What to do
Pull every line from the records that has the word "will" in it.

▼

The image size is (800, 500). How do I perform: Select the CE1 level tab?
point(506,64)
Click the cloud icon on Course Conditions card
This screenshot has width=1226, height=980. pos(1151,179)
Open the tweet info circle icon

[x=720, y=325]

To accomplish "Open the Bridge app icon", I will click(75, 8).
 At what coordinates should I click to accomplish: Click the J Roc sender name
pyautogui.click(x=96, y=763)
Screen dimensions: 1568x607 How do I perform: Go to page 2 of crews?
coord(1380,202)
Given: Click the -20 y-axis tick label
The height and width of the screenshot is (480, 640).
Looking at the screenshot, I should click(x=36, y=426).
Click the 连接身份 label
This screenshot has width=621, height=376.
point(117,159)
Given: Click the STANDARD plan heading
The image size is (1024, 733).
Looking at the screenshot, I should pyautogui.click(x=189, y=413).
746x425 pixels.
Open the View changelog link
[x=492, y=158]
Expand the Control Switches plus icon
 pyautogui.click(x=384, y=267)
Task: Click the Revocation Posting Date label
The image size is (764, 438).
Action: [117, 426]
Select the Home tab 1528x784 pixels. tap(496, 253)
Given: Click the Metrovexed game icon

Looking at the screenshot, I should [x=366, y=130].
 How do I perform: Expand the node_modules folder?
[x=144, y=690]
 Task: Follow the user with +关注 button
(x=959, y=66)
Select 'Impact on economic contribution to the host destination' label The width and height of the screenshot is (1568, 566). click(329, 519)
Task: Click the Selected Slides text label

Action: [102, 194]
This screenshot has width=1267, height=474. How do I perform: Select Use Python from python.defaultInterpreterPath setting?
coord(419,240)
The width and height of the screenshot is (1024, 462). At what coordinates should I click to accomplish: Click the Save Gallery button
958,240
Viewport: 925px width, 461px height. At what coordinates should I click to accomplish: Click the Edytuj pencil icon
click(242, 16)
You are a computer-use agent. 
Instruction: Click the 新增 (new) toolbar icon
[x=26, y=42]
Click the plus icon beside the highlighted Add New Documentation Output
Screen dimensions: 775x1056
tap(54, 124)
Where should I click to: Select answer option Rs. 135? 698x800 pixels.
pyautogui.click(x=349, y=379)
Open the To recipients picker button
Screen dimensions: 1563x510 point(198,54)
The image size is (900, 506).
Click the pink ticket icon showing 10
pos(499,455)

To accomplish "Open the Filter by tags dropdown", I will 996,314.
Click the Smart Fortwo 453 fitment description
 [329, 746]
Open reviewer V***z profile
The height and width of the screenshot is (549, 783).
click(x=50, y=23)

▲

Result below
To accomplish "Open the Bridge app icon", I will click(75, 8).
To accomplish "Open the Filter by tags dropdown", I will 996,314.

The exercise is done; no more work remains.